Present every line of the records below as a numbered list, leaving out blank lines and the pictures.

═══ Listed entries

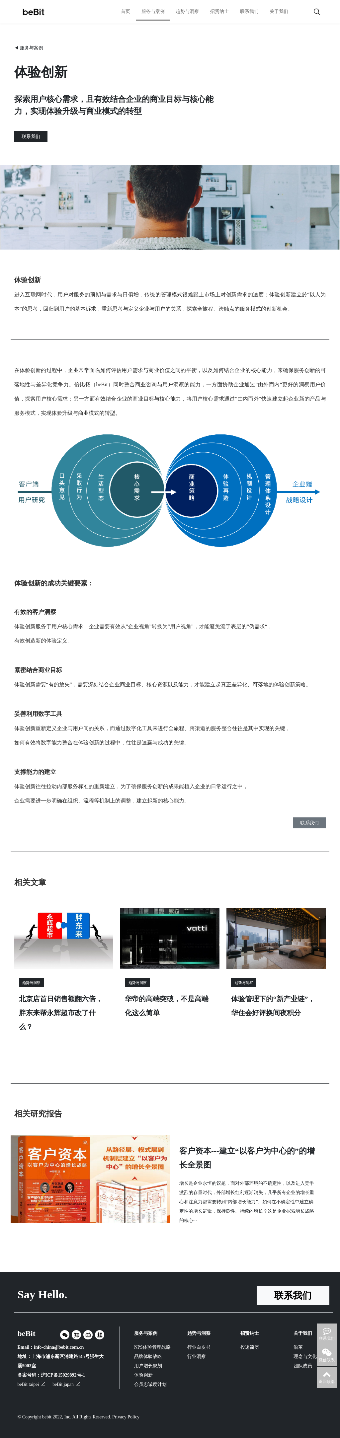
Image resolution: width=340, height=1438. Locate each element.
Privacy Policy (125, 1416)
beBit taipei (31, 1384)
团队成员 (303, 1365)
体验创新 (143, 1375)
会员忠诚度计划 (150, 1384)
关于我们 (279, 11)
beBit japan (66, 1384)
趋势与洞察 (187, 11)
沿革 (298, 1347)
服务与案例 (153, 11)
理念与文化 (305, 1356)
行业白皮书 (199, 1347)
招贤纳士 (219, 11)
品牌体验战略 (148, 1356)
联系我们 (249, 11)
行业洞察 (196, 1356)
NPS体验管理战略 (152, 1347)
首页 (125, 11)
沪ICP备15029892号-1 (63, 1375)
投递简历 (249, 1347)
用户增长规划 (148, 1365)
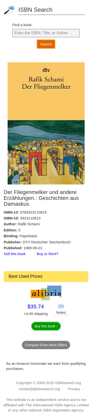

══════

**Response to this exercise:**
1. Image resolution: width=340, height=1438. Locate each element.
2. Privacy Policy (125, 1416)
3. beBit taipei (31, 1384)
4. 团队成员 (303, 1365)
5. 体验创新 (143, 1375)
6. 会员忠诚度计划 (150, 1384)
7. 关于我们 (279, 11)
8. beBit japan (66, 1384)
9. 趋势与洞察 (187, 11)
10. 沿革 (298, 1347)
11. 服务与案例 (153, 11)
12. 理念与文化 (305, 1356)
13. 行业白皮书 (199, 1347)
14. 招贤纳士 (219, 11)
15. 品牌体验战略 (148, 1356)
16. 联系我们 (249, 11)
17. 行业洞察 (196, 1356)
18. NPS体验管理战略 (152, 1347)
19. 首页 (125, 11)
20. 沪ICP备15029892号-1 (63, 1375)
21. 投递简历 (249, 1347)
22. 用户增长规划 (148, 1365)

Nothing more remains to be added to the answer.